Stored dataset items
•••••

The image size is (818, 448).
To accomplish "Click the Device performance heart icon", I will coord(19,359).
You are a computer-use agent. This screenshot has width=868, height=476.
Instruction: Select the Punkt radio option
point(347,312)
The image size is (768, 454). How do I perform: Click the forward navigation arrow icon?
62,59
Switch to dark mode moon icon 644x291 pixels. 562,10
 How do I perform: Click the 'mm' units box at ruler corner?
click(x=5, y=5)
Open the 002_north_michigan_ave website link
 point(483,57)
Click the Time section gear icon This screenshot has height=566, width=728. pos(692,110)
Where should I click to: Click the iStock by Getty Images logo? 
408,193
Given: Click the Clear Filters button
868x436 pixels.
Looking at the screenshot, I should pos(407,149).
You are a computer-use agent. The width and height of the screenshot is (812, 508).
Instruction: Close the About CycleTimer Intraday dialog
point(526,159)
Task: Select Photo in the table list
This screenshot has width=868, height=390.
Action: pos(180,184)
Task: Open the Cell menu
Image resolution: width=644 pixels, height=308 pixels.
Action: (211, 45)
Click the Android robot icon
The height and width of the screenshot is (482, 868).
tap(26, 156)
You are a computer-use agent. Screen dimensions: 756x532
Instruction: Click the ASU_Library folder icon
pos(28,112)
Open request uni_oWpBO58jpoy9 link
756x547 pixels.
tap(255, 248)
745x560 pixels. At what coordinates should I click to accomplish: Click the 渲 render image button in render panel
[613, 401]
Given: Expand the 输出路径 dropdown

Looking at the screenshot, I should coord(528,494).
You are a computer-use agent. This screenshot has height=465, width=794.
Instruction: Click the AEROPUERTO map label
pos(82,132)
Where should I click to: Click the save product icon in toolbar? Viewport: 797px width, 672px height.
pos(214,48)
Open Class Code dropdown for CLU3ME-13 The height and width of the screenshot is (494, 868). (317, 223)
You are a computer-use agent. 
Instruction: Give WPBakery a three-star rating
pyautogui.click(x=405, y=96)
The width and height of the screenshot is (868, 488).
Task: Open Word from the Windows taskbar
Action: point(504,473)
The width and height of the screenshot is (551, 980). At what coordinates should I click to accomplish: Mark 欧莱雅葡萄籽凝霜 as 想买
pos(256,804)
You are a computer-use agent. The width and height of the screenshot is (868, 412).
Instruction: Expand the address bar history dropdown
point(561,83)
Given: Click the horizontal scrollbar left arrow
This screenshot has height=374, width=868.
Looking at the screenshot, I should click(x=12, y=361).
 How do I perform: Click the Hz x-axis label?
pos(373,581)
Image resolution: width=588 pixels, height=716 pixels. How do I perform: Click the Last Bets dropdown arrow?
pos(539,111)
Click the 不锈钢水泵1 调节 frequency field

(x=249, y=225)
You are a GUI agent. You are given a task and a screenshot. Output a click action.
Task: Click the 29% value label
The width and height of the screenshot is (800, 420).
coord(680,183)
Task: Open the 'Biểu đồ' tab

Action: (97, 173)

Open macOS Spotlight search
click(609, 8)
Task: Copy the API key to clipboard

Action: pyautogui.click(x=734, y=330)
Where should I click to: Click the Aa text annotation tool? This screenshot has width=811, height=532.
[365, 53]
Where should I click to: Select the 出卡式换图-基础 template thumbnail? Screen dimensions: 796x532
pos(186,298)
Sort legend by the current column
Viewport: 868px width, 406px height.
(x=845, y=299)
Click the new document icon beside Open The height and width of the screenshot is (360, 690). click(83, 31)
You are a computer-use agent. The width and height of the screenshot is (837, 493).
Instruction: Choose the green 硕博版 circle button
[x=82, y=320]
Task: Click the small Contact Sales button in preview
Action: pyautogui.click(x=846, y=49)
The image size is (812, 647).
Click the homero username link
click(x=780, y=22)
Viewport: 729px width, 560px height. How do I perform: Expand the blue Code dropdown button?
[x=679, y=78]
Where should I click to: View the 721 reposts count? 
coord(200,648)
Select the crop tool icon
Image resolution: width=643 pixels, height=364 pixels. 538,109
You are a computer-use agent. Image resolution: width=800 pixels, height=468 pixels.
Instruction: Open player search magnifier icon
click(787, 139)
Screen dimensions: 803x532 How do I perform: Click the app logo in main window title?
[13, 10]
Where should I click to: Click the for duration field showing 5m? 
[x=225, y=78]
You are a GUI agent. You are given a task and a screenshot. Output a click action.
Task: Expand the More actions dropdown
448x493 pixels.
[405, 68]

•••••

**About this exercise**
What lines of the preceding data include the string "computer"? Pull them out.

**Written solution**
You are a computer-use agent. This screenshot has width=868, height=476.
You are a computer-use agent. The width and height of the screenshot is (812, 508).
You are a computer-use agent. Screen dimensions: 756x532
You are a computer-use agent. This screenshot has height=465, width=794.
You are a computer-use agent. 
You are a computer-use agent. The width and height of the screenshot is (868, 412).
You are a computer-use agent. The width and height of the screenshot is (837, 493).
You are a computer-use agent. Image resolution: width=800 pixels, height=468 pixels.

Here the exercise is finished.